Directions:
Go to the line containing "View the Slotozilla" in the records below and retype from there through the final line, exactly.

(Saved entries)
....
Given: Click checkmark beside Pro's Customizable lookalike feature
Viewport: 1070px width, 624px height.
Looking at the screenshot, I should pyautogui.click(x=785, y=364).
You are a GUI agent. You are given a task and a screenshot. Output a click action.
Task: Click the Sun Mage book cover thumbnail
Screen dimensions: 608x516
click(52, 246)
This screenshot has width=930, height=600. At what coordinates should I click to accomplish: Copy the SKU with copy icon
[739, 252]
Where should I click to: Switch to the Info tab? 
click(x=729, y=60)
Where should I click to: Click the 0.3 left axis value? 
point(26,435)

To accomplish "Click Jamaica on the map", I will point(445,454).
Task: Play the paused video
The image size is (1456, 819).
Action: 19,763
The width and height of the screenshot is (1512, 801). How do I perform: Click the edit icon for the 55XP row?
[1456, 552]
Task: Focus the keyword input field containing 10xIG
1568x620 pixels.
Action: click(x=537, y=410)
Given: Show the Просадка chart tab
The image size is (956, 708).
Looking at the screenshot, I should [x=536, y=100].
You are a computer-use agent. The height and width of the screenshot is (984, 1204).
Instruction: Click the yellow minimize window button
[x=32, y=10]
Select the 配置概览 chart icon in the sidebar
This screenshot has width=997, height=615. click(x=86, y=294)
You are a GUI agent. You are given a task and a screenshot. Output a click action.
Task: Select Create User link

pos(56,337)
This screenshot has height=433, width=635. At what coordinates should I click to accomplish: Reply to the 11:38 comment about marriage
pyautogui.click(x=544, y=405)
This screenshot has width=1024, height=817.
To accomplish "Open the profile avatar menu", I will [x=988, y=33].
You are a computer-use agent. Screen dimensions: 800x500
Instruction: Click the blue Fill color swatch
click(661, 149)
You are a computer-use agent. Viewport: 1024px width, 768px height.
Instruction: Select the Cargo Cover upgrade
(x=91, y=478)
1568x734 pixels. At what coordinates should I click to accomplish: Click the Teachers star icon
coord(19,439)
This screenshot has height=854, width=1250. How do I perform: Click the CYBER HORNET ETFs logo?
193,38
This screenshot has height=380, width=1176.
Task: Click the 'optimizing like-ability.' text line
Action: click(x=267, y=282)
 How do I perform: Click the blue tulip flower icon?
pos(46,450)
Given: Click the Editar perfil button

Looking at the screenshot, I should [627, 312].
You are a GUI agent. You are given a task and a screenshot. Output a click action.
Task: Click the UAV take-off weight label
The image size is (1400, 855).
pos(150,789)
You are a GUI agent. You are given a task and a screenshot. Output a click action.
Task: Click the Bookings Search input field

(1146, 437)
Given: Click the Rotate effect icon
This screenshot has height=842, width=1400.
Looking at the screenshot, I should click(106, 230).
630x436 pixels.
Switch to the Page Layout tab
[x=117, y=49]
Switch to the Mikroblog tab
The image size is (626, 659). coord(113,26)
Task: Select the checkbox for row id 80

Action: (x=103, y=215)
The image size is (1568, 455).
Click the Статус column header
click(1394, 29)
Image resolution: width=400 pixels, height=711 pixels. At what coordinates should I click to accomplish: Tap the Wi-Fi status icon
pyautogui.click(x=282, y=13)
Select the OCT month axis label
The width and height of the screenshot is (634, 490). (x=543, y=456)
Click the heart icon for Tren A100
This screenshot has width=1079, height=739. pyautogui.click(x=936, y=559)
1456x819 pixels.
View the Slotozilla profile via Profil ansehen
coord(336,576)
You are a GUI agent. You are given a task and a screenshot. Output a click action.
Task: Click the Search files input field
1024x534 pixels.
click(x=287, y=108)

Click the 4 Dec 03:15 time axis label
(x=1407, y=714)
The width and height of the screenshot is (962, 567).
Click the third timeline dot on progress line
....
Answer section:
View the Slotozilla profile via Profil ansehen
coord(336,576)
You are a GUI agent. You are given a task and a screenshot. Output a click action.
Task: Click the Search files input field
1024x534 pixels.
click(x=287, y=108)

Click the 4 Dec 03:15 time axis label
(x=1407, y=714)
The width and height of the screenshot is (962, 567).
Click the third timeline dot on progress line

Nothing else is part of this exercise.